How many rows below contain the word "chart"? Reply with the number alone.

▶ [Exercise materials]
.....
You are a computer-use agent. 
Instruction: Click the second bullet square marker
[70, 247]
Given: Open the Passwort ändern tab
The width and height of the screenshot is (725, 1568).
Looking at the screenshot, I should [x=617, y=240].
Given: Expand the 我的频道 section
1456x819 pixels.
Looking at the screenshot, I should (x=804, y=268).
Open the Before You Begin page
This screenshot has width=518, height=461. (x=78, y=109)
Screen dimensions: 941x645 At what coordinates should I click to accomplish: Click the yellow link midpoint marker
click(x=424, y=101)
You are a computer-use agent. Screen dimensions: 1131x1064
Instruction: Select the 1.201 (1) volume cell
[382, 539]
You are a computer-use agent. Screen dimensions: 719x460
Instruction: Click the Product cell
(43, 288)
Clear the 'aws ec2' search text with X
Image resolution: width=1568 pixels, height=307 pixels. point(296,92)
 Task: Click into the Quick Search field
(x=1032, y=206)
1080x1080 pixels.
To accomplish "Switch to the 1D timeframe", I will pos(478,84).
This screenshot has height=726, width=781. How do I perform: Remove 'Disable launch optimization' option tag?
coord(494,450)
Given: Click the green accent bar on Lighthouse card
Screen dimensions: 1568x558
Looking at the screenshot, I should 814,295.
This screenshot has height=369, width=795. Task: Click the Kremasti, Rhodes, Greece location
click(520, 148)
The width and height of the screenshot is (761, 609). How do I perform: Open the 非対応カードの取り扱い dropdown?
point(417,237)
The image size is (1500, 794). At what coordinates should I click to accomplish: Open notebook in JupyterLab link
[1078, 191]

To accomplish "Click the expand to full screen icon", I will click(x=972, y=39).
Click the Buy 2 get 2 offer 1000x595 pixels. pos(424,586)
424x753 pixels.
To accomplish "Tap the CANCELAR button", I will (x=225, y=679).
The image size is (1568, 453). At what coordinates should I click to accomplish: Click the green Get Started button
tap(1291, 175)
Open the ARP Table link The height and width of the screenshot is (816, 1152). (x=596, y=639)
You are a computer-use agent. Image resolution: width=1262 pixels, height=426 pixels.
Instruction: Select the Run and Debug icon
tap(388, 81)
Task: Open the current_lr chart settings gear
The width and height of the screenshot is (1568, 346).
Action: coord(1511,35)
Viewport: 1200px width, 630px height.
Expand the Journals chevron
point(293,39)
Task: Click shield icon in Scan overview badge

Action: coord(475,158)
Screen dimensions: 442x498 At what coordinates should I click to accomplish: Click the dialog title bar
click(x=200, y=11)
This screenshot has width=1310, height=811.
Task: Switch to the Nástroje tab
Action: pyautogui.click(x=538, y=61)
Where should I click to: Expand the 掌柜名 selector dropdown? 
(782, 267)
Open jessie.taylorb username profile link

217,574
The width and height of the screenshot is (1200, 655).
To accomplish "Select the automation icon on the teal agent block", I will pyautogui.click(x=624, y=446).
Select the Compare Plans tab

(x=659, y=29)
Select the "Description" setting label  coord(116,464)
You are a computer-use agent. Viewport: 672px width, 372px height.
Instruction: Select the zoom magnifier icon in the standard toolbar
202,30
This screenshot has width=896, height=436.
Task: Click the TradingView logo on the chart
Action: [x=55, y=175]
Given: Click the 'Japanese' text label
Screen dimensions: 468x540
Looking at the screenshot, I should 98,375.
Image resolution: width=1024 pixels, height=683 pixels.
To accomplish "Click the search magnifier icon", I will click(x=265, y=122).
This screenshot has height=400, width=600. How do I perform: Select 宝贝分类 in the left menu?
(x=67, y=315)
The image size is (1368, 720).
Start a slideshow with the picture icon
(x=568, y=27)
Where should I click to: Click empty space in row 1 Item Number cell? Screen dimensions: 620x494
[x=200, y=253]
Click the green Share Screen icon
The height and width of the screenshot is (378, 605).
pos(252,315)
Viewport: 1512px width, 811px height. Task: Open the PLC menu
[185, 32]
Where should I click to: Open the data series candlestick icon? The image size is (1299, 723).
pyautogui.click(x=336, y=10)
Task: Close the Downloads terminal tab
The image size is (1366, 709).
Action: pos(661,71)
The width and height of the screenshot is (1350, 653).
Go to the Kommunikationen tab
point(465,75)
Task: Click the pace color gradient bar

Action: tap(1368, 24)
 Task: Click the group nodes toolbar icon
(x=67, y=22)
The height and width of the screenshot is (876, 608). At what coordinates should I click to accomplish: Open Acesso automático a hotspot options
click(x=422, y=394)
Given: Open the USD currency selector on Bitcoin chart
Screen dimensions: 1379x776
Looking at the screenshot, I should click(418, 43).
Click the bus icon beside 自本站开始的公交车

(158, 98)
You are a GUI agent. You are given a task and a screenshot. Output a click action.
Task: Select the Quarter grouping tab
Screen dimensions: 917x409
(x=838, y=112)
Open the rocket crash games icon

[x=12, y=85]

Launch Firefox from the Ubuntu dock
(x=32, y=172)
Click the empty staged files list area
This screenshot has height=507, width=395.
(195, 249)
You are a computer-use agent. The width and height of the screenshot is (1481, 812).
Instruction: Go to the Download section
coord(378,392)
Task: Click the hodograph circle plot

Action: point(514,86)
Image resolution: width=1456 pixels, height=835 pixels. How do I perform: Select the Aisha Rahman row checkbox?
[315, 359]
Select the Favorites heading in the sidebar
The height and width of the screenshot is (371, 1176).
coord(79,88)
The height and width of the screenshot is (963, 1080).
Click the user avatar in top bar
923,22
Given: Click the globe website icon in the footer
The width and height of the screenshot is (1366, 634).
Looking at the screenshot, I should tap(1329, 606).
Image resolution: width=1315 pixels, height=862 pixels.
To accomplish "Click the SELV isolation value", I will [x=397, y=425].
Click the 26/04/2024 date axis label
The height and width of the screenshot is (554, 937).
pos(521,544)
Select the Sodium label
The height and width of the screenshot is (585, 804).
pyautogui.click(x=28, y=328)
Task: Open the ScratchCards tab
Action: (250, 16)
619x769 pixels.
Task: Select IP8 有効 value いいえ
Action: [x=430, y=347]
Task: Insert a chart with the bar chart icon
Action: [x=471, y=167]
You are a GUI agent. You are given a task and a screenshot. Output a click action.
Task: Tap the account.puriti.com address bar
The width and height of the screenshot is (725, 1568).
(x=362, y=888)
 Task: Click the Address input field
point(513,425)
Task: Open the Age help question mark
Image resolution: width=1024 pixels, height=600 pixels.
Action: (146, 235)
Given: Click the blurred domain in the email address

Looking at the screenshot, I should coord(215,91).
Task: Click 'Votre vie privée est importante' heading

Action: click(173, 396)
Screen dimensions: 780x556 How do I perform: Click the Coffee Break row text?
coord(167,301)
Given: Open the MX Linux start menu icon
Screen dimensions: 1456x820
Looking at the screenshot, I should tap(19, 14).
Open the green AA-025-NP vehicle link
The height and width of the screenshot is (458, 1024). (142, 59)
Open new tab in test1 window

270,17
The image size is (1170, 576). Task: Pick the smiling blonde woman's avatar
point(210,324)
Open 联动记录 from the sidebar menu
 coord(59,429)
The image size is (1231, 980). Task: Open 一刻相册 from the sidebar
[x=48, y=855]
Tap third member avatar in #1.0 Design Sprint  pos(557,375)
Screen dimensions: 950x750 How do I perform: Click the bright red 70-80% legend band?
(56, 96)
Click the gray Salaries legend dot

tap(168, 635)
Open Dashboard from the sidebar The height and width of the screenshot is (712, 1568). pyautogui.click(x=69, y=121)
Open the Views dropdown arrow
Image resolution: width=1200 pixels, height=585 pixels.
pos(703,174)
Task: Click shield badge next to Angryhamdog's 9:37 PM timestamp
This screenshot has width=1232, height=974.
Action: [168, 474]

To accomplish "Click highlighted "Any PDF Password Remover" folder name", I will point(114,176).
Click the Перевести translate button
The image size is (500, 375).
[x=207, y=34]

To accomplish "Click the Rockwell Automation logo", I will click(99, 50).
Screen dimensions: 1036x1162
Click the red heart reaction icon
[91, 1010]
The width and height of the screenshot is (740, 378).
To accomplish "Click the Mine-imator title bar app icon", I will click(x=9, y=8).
.....
▶ [Result of this exercise] 4